*THE PROBLEM*: Look through the entries below, please, and copy every line with the word "Identify".

*DATA SHOWN*:

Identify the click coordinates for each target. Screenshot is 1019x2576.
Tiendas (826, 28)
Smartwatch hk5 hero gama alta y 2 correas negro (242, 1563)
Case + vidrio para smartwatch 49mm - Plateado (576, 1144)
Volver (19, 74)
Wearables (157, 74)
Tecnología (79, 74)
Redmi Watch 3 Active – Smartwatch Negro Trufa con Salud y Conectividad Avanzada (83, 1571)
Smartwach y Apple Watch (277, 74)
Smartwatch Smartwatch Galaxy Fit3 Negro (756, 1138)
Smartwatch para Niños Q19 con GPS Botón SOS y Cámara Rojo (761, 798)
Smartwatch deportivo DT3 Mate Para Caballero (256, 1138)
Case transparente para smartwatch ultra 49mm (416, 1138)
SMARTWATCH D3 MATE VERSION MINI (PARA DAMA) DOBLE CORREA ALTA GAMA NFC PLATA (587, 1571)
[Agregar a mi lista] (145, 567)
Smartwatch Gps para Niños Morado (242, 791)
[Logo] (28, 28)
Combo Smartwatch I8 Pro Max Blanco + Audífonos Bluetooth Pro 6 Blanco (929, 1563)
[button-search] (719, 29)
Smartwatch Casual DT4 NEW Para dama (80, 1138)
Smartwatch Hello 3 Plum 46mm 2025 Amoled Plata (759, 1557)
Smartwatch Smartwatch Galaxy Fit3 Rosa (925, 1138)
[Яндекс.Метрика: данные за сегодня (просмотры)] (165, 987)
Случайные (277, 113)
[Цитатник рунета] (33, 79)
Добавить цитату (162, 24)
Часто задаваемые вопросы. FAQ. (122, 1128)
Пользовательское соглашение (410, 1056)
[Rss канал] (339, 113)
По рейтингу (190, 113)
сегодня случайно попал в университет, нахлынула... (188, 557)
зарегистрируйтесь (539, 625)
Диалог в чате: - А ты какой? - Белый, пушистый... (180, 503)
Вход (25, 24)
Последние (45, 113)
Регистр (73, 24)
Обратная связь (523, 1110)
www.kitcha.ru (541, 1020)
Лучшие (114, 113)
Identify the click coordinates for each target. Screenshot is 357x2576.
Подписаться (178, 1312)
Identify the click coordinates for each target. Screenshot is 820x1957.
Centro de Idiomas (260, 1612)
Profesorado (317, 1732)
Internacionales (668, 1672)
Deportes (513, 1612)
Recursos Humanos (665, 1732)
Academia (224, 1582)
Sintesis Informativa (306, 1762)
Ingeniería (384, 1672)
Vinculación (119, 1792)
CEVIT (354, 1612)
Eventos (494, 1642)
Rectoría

*RESULT*:
Identify the click coordinates for each target. Screenshot is 1019x2576.
Identify the click coordinates for each target. Screenshot is 357x2576.
Identify the click coordinates for each target. Screenshot is 820x1957.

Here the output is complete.